There is very litle difference in the two groups and their distribtution. There is a small shift upward for the casual ride group but probably not the type of diffeence that can be capitalized on or useful in undestanding how the two groups differ.
To get anohter look a histogram of the each group was plotted side by side, again not showing a dramaitc differnece and both spread with a similar pattern over a similar range.
ggplot(data = short_month) +
geom_bar(mapping = aes(x = ride_length,fill=member_casual))+
xlim(0, 110)+
facet_wrap(~member_casual)
## Warning: Removed 275 rows containing non-finite values (`stat_count()`).
## Warning: Removed 3 rows containing missing values (`geom_bar()`).
Next the day of the week data was plotted using a bar chart wioht the two member typse side by side. Again they lead to a similar pattern.
# Create a grouped bar graph
ggplot(short_month, aes(x=weekday, y=ride_length, fill=member_casual)) +
geom_bar(stat="identity", position=position_dodge())
## Don't know how to automatically pick scale for object of type <difftime>.
## Defaulting to continuous.
ggplot(short_month, aes(x=ride_length, colour=member_casual)) + geom_density()
## Don't know how to automatically pick scale for object of type <difftime>.
## Defaulting to continuous.
#needed for lat long calcualtion of distance
#install.packages("geosphere")
install.packages('geosphere', repos='https://rspatial.r-universe.dev')
##
## The downloaded binary packages are in
## /var/folders/9x/7qfgqxt90qsf0x1p7x6143dh0000gt/T//RtmpsEne70/downloaded_packages
library(geosphere)
library(dplyr)
#lat-long distance calculation:note 0 represent retuns to origianl spot
#first write function:
calc_dist_lat_long <- function(lat1,lon1,lat2,lon2) {
lat_long_dist<-distGeo(p1 = c(lon1, lat1),p2 = c(lon2,lat2)) / 1000
lat_long_dist<-round(lat_long_dist, digits=2)
return(lat_long_dist)
}
#now write loop
for (row in 1:nrow(short_month)){
start_lat <- short_month[row, "start_lat"]
start_long <- short_month[row, "start_lng"]

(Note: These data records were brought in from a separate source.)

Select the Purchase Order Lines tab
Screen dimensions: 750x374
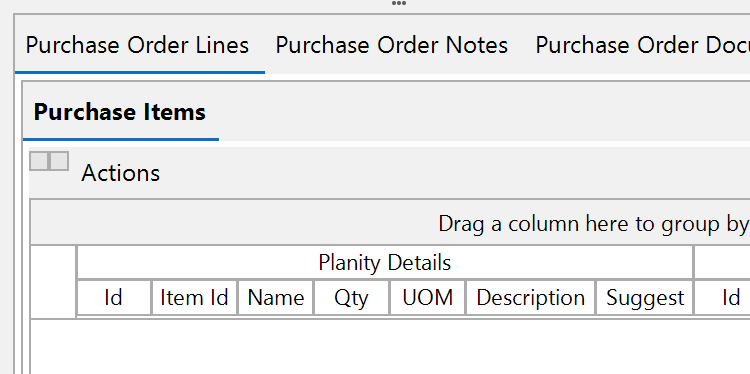point(137,45)
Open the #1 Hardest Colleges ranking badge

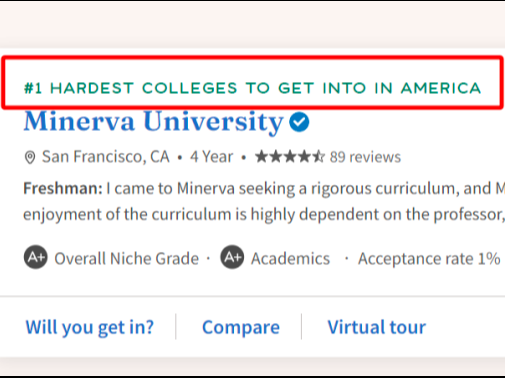252,88
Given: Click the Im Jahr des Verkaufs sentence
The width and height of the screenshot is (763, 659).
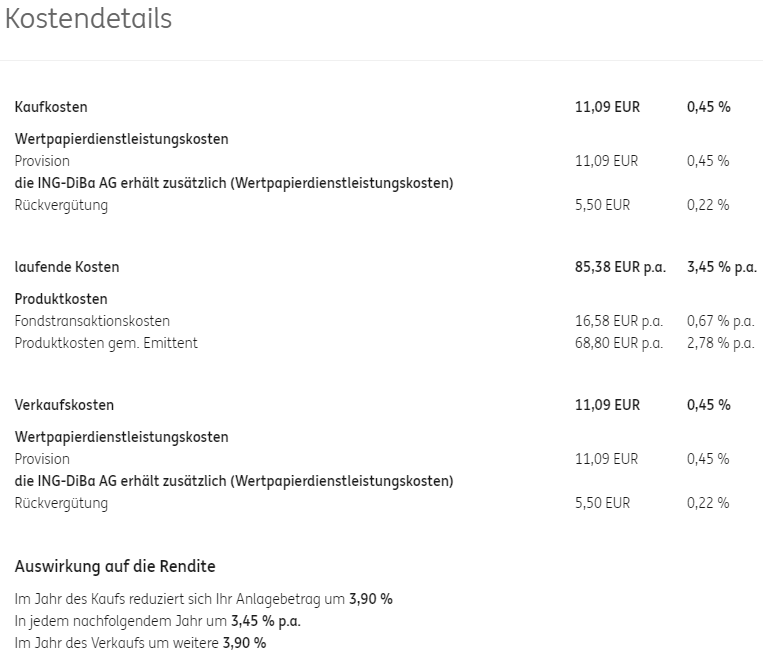Looking at the screenshot, I should (140, 643).
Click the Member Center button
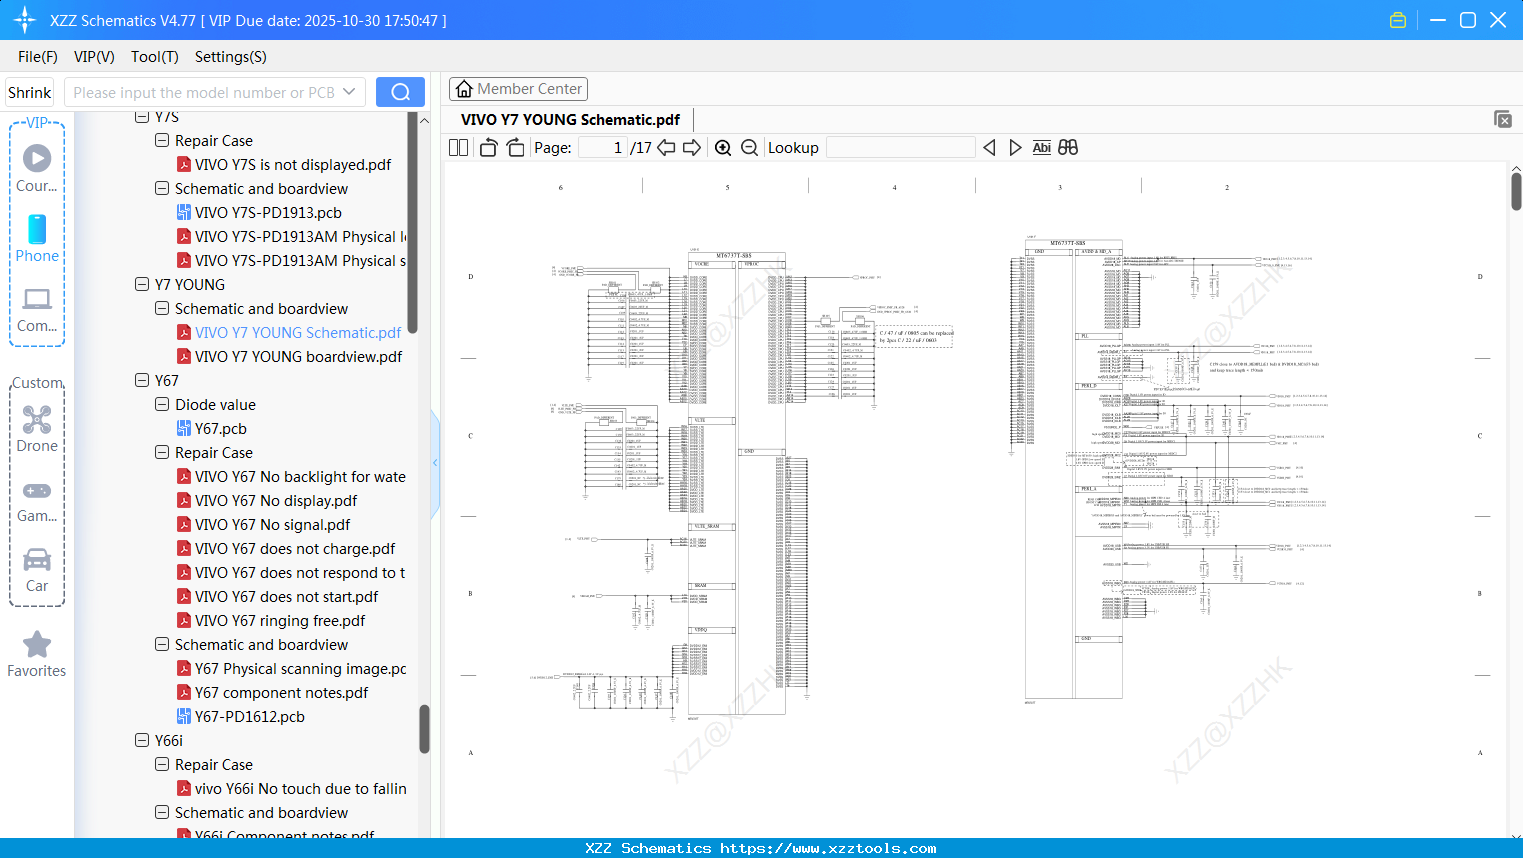 click(x=518, y=89)
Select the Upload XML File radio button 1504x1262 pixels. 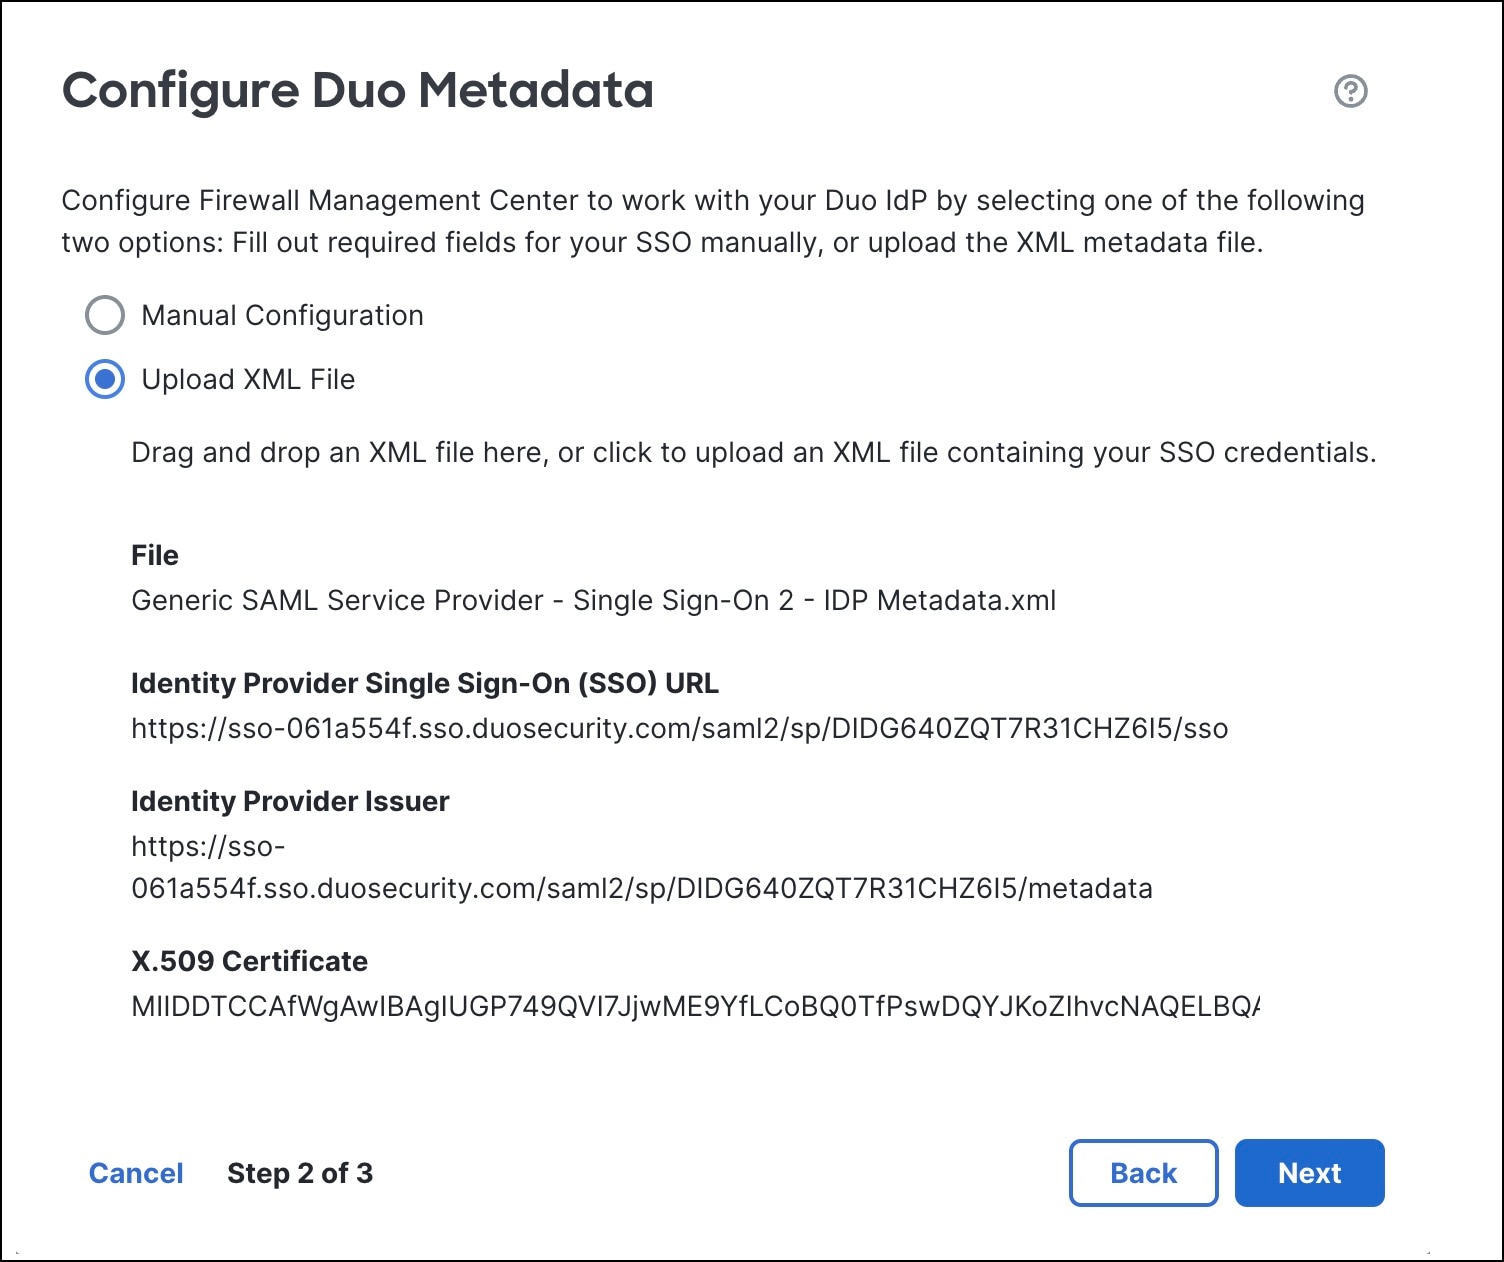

end_lat <- short_month[row, "end_lat"]
end_long <- short_month[row, "end_lng"]
distKm<-calc_dist_lat_long(start_lat,start_long,end_lat,end_long)
distKm<-round(distKm, digits=2)
short_month$distance[row] <- distKm
#print(distKm)
}
#count he number of returns and non returns
short_month %>% count(distance==0.00)
## distance == 0 n
## 1 FALSE 33251
## 2 TRUE 6711
## 3 NA 2
library(dplyr)
short_month %>% group_by(member_casual,distance==0.0) %>% summarise(count_dist = n() )
## `summarise()` has grouped output by 'member_casual'. You can override using the
## `.groups` argument.
## # A tibble: 5 × 3
## # Groups: member_casual [2]
## member_casual `distance == 0` count_dist
## <chr> <lgl> <int>
## 1 casual FALSE 16933
## 2 casual TRUE 3982
## 3 casual NA 2
## 4 member FALSE 16318
## 5 member TRUE 2729
short_month<-subset(short_month, distance >= 0)
#try boxplot
ggplot(short_month, aes(x=member_casual, y=distance, fill=member_casual)) + geom_boxplot()
# Create a grouped bar graph
ggplot(short_month, aes(x=weekday, y=distance, fill=member_casual)) +
geom_bar(stat="identity", position=position_dodge())
devtools::install_github("dkahle/ggmap", ref = "tidyup")
## Skipping install of 'ggmap' from a github remote, the SHA1 (2d756e5e) has not changed since last install.
## Use `force = TRUE` to force installation
library("ggmap")
## Google's Terms of Service: https://cloud.google.com/maps-platform/terms/.
## Please cite ggmap if you use it! See citation("ggmap") for details.
register_google(key = "AIzaSyDi09XN9VqujrnE0zwR-ouHnzwKDvEMwbM")
library(RgoogleMaps)
library(rstudioapi)
#chicago area map
mapchico<-ggmap(get_googlemap(center = c(lon = -87.60, lat = 41.90),
zoom = 10,
maptype = 'terrain',
color = 'color'))+
geom_point(data=short_month, aes(x=start_lng, y=start_lat, color=member_casual), size = .2)
## Source : https://maps.googleapis.com/maps/api/staticmap?center=41.9,-87.6&zoom=10&size=640x640&scale=2&maptype=terrain&key=xxx-ouHnzwKDvEMwbM
print(mapchico)